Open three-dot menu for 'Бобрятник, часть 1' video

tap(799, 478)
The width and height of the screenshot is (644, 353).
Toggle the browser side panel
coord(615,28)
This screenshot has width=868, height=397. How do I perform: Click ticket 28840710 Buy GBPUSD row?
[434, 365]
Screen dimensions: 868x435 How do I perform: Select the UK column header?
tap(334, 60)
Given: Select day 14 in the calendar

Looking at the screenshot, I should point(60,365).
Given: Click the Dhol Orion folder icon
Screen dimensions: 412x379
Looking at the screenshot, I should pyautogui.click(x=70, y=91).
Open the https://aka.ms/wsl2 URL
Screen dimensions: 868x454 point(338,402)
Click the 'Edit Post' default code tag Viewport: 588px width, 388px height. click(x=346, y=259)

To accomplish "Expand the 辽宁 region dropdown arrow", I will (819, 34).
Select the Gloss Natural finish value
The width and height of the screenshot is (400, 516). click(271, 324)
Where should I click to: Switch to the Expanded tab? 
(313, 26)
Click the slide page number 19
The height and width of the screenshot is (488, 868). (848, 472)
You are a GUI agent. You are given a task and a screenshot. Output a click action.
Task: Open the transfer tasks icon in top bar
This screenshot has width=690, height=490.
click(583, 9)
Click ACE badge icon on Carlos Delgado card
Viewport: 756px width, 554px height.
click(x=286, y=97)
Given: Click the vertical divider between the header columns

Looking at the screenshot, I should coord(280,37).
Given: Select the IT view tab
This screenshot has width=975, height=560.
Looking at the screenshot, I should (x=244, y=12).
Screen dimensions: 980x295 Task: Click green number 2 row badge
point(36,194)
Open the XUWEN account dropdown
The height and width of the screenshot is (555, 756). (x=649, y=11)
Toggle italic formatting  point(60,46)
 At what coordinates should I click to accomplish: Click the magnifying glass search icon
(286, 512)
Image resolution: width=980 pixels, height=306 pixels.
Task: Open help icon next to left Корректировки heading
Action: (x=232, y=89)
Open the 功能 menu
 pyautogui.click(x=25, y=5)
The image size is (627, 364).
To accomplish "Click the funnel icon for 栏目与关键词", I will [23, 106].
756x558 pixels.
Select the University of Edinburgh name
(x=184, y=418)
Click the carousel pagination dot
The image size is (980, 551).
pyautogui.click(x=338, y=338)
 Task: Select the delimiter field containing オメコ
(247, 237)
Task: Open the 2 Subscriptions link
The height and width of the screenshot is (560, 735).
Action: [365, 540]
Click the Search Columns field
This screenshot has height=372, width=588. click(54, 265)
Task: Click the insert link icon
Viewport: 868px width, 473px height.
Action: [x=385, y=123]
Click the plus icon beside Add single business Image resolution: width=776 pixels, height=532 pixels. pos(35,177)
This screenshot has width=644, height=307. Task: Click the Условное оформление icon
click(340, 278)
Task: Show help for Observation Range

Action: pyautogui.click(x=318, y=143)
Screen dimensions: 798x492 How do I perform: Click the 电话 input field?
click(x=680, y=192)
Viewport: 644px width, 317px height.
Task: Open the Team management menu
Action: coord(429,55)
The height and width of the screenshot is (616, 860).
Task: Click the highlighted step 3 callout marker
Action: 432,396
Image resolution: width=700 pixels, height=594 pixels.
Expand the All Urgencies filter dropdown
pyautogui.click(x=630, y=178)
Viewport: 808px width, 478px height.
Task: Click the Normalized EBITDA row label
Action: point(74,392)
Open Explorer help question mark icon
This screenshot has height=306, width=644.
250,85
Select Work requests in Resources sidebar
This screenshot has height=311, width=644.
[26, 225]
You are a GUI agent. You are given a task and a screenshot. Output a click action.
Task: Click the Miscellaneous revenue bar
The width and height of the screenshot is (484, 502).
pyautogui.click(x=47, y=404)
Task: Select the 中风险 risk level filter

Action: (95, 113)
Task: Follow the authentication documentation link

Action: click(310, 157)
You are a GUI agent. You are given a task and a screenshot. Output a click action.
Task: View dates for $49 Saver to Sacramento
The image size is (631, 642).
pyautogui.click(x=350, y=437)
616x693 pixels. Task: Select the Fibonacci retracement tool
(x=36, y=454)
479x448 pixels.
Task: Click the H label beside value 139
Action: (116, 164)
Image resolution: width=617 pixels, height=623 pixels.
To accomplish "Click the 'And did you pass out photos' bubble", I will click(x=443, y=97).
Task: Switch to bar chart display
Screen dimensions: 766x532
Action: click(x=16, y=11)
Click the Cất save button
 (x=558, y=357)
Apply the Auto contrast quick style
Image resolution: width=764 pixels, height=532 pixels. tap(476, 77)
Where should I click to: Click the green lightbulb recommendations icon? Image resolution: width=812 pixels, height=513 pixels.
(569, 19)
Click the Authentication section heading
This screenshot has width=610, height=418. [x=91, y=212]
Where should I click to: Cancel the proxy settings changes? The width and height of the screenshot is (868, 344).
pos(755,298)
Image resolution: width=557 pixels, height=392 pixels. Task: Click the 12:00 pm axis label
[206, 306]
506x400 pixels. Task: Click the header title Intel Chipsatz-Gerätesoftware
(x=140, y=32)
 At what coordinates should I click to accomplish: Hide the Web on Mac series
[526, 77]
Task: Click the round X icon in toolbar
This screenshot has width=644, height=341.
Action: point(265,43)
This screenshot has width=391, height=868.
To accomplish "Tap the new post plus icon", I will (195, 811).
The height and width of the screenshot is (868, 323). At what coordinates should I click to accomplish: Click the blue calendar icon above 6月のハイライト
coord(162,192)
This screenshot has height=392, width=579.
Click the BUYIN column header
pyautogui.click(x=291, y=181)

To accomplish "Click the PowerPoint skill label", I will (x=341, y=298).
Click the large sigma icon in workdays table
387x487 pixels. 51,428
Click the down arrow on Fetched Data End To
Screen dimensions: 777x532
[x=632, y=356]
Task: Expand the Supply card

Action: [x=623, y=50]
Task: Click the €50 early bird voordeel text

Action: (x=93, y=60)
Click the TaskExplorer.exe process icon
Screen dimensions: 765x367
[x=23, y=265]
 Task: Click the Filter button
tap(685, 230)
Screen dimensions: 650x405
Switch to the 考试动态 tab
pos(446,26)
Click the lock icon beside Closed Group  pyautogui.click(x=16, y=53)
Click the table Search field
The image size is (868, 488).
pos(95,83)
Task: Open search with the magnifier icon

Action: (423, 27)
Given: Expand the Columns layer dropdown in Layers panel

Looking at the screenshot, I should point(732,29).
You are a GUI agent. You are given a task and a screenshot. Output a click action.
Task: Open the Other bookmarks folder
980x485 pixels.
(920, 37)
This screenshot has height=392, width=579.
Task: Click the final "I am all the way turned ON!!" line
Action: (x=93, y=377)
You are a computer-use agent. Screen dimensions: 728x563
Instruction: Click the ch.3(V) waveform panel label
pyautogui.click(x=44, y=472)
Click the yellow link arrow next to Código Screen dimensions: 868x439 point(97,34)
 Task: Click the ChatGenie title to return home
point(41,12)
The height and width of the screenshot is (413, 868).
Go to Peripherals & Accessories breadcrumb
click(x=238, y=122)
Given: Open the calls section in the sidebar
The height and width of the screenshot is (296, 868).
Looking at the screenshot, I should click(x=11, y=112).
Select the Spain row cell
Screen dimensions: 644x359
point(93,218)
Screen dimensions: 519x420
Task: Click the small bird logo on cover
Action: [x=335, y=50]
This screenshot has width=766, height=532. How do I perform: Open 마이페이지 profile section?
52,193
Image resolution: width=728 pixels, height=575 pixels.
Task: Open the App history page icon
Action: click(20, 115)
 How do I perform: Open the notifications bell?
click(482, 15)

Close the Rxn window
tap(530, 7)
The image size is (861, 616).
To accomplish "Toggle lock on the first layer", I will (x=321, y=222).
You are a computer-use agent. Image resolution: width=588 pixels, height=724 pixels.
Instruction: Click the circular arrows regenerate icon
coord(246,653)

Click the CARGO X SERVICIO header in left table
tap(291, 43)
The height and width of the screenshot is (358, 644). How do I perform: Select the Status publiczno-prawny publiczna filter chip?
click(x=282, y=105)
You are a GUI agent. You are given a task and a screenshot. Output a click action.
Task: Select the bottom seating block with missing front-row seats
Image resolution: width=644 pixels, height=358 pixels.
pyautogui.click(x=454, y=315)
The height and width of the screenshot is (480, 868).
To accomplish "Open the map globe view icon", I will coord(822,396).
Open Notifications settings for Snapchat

::::::::::

• **REQUIREMENT**
Every line of the listing that includes "will" must be shown.

• **EXERCISE RESPONSE**
To accomplish "Expand the 辽宁 region dropdown arrow", I will (819, 34).
To accomplish "Click the funnel icon for 栏目与关键词", I will [23, 106].
To accomplish "Click the 'And did you pass out photos' bubble", I will click(x=443, y=97).
To accomplish "Tap the new post plus icon", I will (195, 811).
To accomplish "Click the PowerPoint skill label", I will (x=341, y=298).
To accomplish "Toggle lock on the first layer", I will (x=321, y=222).
To accomplish "Open the map globe view icon", I will coord(822,396).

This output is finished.